This week, an aspiring author friend contacted me to ask whether I thought a market exists for a certain type of book. I don’t begrudge the question. I’ve been there, too. Wondering if it’s worth putting so much time and energy in a project that’s doomed in the market. It’s not an unfair or unnecessary question. But it does miss a larger issue.
It’s so easy to get sidetracked by the noise. Between the internal critic who likes to tell you you’re a hack or you’re wasting your time and the cacophony of voices shouting about the publishing industry, it’s so easy to lose your nerve. That is, unless you are always mindful of the number one rule for all writers. Ready?
You control the words.
You don’t control the market. You don’t control readers’ preferences. You don’t control the publisher or the prevailing format in which your stories will eventually be published.
You control the words.
Chasing genre trends or writing based on what you think will be popular, is a sure way to either fail or get lost in a shuffle. So I would submit to you that your goal should not be to follow trends, but to start them. And you do that by writing what turns you on. You do that by writing in your true voice. You do that by exploring the shadowy edges of your own fears.

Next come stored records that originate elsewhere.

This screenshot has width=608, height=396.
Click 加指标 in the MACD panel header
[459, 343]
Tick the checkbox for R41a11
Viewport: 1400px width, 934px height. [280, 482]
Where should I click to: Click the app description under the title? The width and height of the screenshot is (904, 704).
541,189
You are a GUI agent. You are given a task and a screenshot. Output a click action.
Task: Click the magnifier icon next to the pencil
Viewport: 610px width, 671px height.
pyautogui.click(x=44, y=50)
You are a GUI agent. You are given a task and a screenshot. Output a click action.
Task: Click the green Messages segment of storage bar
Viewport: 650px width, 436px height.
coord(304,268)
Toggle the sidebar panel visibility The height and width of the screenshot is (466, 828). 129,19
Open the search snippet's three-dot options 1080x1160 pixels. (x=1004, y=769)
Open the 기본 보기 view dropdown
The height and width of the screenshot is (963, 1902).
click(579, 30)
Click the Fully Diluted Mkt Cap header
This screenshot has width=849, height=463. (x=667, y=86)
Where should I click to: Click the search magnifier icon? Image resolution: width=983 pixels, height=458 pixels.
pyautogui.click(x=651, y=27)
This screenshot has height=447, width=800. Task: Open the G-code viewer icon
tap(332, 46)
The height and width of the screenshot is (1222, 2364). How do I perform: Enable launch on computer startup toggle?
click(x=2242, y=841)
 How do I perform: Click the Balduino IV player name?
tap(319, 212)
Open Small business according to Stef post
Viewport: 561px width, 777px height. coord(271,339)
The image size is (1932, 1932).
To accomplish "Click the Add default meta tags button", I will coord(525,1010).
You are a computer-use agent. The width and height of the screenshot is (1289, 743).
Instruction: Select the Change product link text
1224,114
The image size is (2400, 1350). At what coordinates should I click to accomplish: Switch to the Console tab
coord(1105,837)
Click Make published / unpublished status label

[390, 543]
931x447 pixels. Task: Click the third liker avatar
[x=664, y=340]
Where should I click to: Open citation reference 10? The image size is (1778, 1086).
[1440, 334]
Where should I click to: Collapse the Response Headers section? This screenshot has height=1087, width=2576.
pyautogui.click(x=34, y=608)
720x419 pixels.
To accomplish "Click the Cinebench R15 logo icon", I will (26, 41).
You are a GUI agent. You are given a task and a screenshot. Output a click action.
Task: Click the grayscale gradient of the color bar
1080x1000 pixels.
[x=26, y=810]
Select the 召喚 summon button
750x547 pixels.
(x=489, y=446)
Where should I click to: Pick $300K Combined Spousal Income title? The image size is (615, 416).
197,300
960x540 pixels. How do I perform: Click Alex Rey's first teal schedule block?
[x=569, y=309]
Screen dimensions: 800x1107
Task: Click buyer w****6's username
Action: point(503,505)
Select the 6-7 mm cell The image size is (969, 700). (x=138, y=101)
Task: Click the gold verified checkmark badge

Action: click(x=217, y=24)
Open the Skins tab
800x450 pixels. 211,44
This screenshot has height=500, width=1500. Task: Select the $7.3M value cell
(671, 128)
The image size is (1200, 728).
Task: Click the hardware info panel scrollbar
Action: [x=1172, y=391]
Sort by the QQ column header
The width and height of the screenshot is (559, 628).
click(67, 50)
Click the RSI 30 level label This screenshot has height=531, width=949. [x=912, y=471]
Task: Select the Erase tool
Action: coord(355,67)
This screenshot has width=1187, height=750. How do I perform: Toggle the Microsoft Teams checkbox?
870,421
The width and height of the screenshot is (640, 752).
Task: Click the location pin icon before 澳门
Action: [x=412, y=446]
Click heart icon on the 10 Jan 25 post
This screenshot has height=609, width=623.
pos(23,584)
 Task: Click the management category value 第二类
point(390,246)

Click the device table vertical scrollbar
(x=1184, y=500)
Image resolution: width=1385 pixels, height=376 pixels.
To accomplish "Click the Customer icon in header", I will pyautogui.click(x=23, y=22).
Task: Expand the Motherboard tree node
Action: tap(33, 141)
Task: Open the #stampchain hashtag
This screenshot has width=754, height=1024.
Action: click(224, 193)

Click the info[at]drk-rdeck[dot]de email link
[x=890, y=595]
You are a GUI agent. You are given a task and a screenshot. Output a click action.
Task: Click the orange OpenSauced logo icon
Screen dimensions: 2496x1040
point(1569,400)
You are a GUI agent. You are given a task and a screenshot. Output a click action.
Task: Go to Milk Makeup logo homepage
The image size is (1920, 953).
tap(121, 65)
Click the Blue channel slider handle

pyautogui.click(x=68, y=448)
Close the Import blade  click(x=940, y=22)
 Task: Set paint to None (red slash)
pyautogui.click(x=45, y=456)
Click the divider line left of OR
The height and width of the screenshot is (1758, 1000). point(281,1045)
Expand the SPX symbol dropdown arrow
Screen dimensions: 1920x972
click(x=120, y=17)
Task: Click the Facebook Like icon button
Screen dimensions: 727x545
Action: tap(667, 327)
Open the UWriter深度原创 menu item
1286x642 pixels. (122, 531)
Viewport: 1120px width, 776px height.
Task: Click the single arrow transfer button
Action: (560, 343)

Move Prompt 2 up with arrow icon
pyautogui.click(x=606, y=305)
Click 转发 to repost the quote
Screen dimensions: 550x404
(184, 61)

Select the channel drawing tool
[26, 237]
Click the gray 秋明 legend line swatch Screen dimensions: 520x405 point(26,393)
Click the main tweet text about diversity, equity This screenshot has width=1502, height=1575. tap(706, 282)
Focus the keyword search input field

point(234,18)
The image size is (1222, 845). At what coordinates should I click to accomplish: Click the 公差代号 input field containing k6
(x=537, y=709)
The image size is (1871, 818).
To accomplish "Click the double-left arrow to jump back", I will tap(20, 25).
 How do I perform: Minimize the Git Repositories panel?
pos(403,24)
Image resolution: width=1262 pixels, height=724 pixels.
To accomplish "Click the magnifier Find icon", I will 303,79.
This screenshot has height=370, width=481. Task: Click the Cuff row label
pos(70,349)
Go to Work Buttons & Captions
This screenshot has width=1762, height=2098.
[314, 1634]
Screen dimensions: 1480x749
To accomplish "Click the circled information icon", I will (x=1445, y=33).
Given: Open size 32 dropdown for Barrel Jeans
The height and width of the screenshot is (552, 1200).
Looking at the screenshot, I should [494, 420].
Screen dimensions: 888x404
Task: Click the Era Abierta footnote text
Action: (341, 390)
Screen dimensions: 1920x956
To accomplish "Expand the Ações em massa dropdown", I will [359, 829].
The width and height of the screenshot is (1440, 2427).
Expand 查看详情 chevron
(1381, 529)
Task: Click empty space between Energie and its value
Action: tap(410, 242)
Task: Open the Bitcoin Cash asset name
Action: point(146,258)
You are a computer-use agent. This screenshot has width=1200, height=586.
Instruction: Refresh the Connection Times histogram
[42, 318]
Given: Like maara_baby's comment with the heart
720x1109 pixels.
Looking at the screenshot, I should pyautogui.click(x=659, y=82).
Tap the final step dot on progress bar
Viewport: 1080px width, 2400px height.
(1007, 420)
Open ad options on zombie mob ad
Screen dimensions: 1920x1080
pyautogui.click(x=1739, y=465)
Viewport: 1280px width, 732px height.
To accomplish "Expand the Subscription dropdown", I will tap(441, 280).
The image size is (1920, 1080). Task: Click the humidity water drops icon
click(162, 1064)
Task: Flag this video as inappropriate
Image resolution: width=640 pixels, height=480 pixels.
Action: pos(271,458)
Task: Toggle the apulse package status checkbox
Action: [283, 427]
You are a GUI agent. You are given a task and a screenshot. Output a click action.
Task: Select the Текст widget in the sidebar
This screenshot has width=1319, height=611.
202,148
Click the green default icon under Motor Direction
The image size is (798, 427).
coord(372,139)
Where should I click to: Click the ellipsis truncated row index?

Look, I get it. It’s scary to do those things. No one wants to prod the wounds of their psyches to entertain others without some kind of assurance or safety net. But you know what? Everything is a gamble. It’s all a huge game of chicken. That’s terrifying but also incredibly thrilling. If it was easy and safe, it wouldn’t appeal to the daredevil in every writer. The perverse voice in our minds that urges us to share our truths. To say the things in our fiction we wouldn’t dare say in polite company.
My challenge for you today is to let go of the things you can’t control and embrace those things you can. You control the words. That means you can either be a disciplinarian who forces the words to behave and line up in a neat row that will fit into someone else’s formula of what is a sale-able story. Or you can set fire to those words and let them burn up the page.
Either way you may fail. That’s truth. Not sure about you, but I’d prefer failure come on the heels of a period of passionate work than one in which I wrote something on someone else’s terms.
You control the words. Let that empower you. Don’t let the bullshit noise of the market and the doubt in your head prevent you from kicking ass on the page. Time spent worrying about a contract for a book you haven’t even written is a huge waste of time and energy. But you know what’s never a waste of time? Writing.
Go write your ass off. The rest will sort itself out.